Ahora, lo que sí es imperdonable es la ineficiencia y el desinterés de muchos gobiernos municipales en nuestro país. Aquí está el verdadero punto de inflexión. Porque mientras los meteorólogos no pueden detener la lluvia, los alcaldes sí pueden impedir el crecimiento desordenado de los municipios, la proliferación de asentamientos irregulares y las construcciones en zonas de riesgo. ¿Por qué el río se desborda y arrasa viviendas? Porque se permitió, por omisión o corrupción, que familias enteras se instalaran donde jamás debieron, porque no se construyeron muros de contención o canales para aguas pluviales a tiempo y son siempre postergados, porque no pocos Alcaldes prefieren gastar recursos en camionetas lujosas o en el auditorio para pachangas que en prevención de desastres. Los permisos de construcción se firman con un guiño y una mordida, el urbanismo es cosa que nadie entiende y el interés por las normas, inexistente. Es aquí donde el desastre deja de ser natural y se convierte en social, en administrativo, en ético.

Pero lo peor, no falta el alcalde o el gobernador que, ante la tragedia, monta el escenario: cámaras, chaleco anaranjado y un sinfín de promesas grandilocuentes. Las inundaciones son la oportunidad perfecta para lucirse, repartir “ayuda” y ganar puntos en la encuesta de popularidad. Pero… ¿qué hay detrás de esa foto aparentemente preocupado rodeado de damnificados? Muchas veces, puro teatro. El protagonismo político ante el sufrimiento es, además de indignante, un insulto a quienes perdieron todo menos la dignidad.

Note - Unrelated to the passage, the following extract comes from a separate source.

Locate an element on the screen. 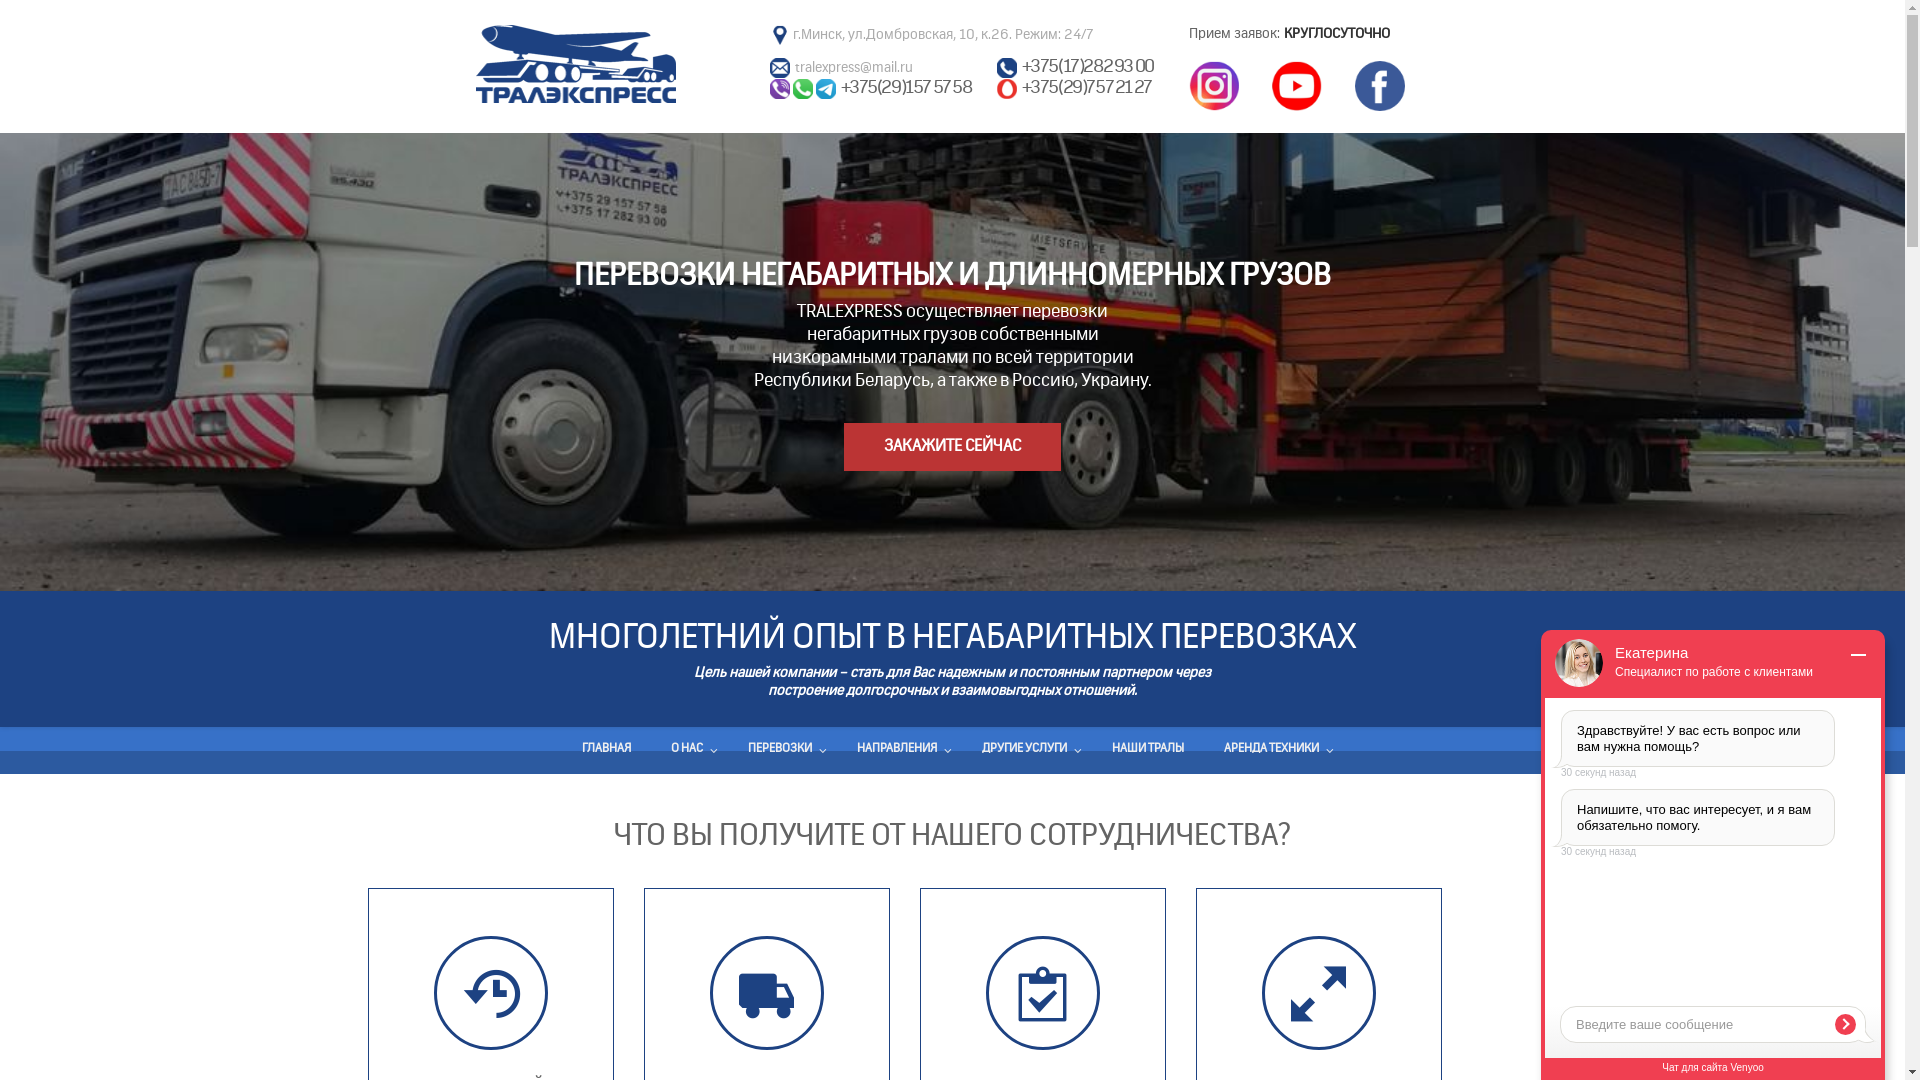  'Wacap' is located at coordinates (791, 87).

Y más aún, lo que sigue a la tragedia natural es la tragedia humana del lucro indebido. Nos hemos enterado una y otra vez que las despensas se almacenan —en vez de entregarse— para negociar apoyos futuros o, peor aún, para ser vendidas en mercados clandestinos. Por eso la desconfianza de muchos para donar alimentos o artículos en general… saben que muchas veces van a parar a manos de funcionarios ladrones. Y, también hay ejemplos cada año y cada desastre (inundaciones o terremotos), de que los fondos destinados a los damnificados desaparecen en cuentas oscuras, y el dolor de la gente es moneda de cambio. Ha habido ex Gobernadores y funcionarios en Puebla que se hicieron millonarios quedándose con los recursos de ayuda a damnificados. Todos sabemos quiénes han sido. No hay justificación posible: robarle al necesitado en su peor momento es el grado máximo de la descomposición ética.

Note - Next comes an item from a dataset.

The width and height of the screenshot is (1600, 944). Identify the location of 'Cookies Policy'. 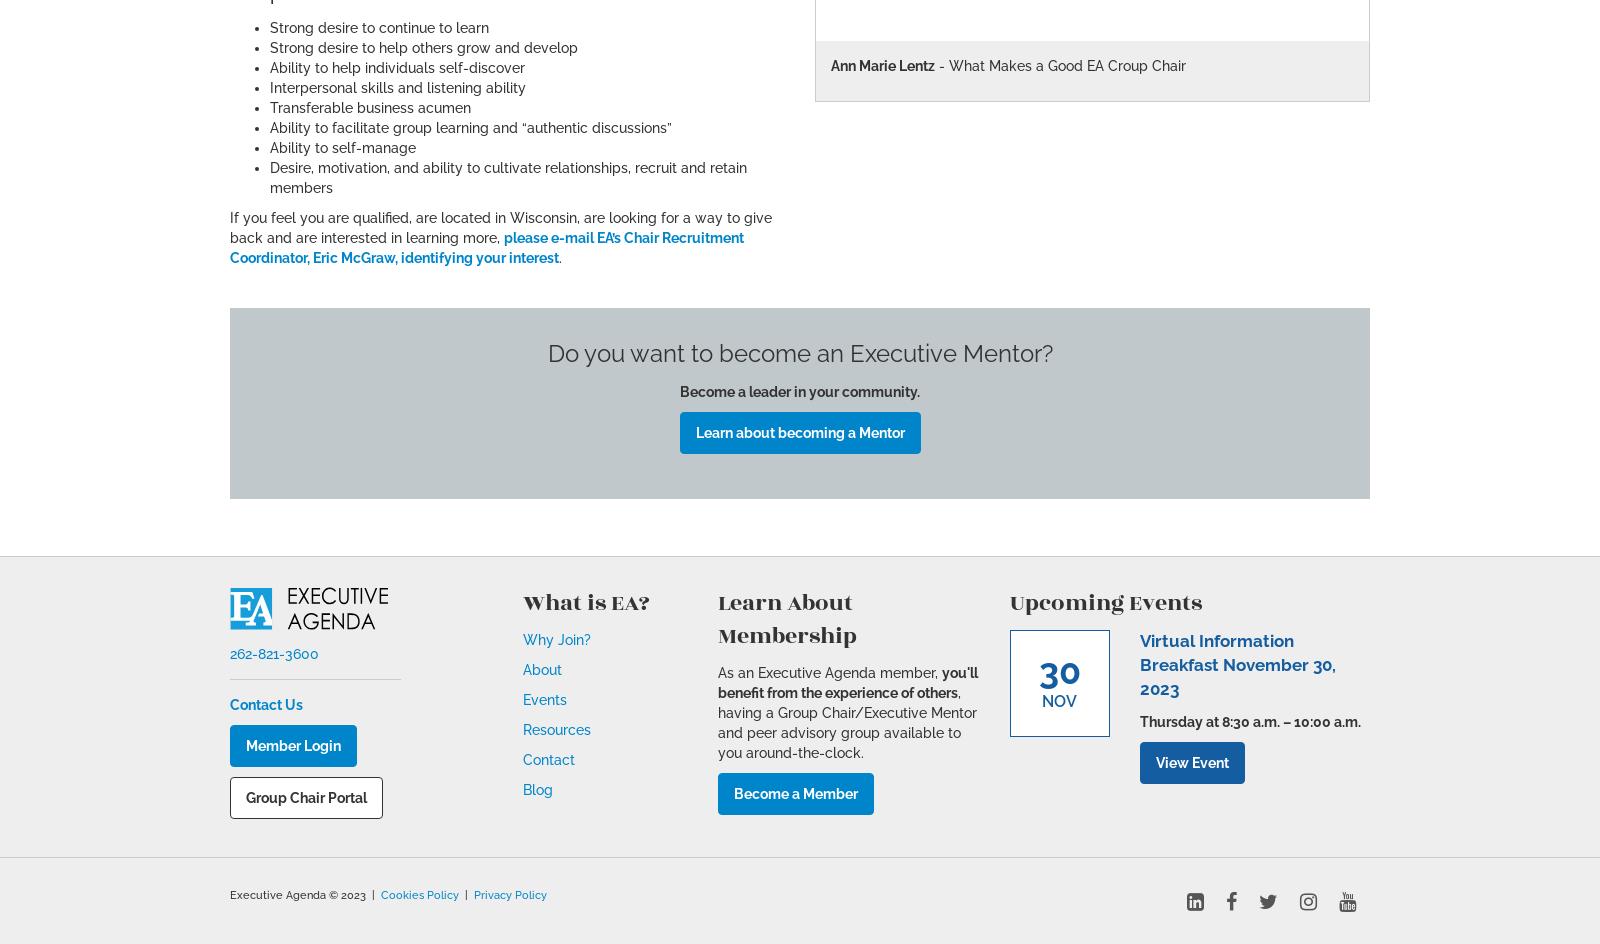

Las inundaciones y eventos naturales son inevitables, pero la miseria y el sufrimiento podrían disminuirse si imperara la prevención y la ética. No pidamos milagros contra la lluvia, pidamos honestidad, planeación y responsabilidad. Exijamos que los gobiernos municipales asuman su papel y dejen de ser cómplices del desorden y la corrupción. No está en nuestras manos frenar los desastres naturales, pero sí evitar la tragedia fabricada por la ineptitud y la ambición de unos cuantos. Esa es la diferencia entre lo inevitable y lo imperdonable.

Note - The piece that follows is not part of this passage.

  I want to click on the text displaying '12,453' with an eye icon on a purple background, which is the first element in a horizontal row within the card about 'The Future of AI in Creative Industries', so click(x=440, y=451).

Decíamos aquí mismo en días pasados, que la preferencia electoral partidista municipal es muy versátil y el eslabón más débil de gobierno, ante autoridades ineficientes o corruptas. La gente que ha perdido todo no lo va a olvidar. Y más temprano que tarde volverá a haber elecciones. Y el veredicto de las urnas suele ser implacable.